## WHAT THIS EXERCISE ASKS
**a.** In the integrations daily monitor document, what is the ID of the Integrations Datadog dashboard?
**b.** Resume the integrations daily monitor document after its last line and keep writing it.

---
name: integrations-daily-monitor
description: Monitor the Integrations dashboard "Daily monitoring" section from Datadog. Queries sync failures, sync durations, connection setup errors, CQ throttling, CloudScanErrors, CloudQuery interruptions, and GQL performance for the Automation team (production). Triggers when user says "daily monitor", "integrations monitor", "integrations dashboard", "daily monitoring", "check integrations", "sync health", or "integration health check".
---

# Integrations Daily Monitor

Query the "Daily monitoring" section of the Integrations Datadog dashboard (ID: `964-nd7-54k`) and produce a concise anomaly-focused summary.

## Input

- **preset**: Filter preset. Default: `automation` (env:production, vendor_team:automation). Options: `automation`, `web_platform`, `workforce`, `alchemy`, `all`.
- **time_range**: Lookback window for trend data. Default: `14d`.
- **vendor_slug**: Optional vendor filter. Default: `*` (all vendors for the preset).

## DATA SECTION

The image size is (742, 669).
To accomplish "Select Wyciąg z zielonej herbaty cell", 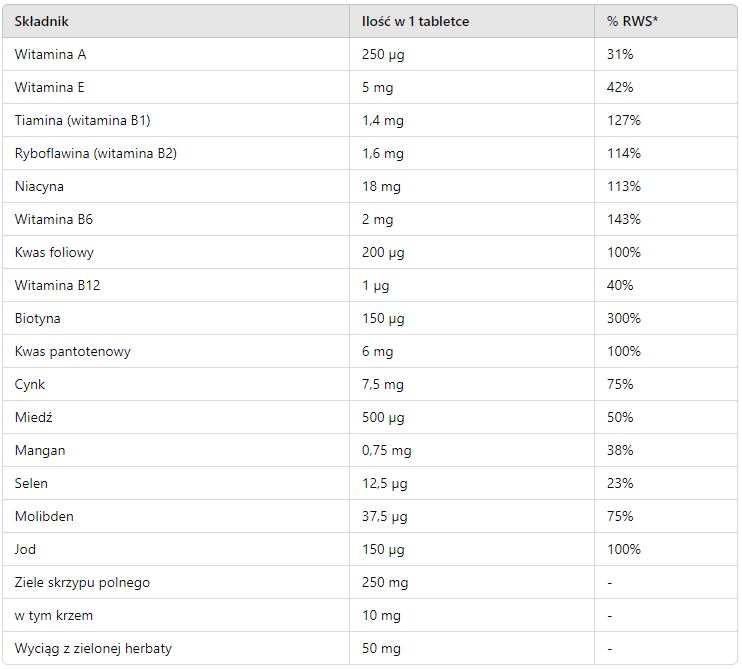I will (93, 648).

## RESPONSES
**a.** 964-nd7-54k

**b.**
## Preset Filters

| Preset | env | vendor_team | Notes |
|---|---|---|---|
| `automation` | production | automation | Default |
| `web_platform` | production | web_platform | |
| `workforce` | production | workforce | |
| `alchemy` | production | alchemy | |
| `all` | production | * | All teams |

## Procedure

Run ALL queries in parallel using Datadog MCP tools. Use a 14-day window with daily granularity (`DATE_TRUNC('day', timestamp)`). Compare last 1-4 days against prior 10-13 day baseline. **Only report anomalies and notable findings** — omit anything that looks normal/stable.

All log queries target `env:production -@ctx.company_slug:secureframe-dev`. Add `@ctx.vendor_team:{vendor_team}` based on preset.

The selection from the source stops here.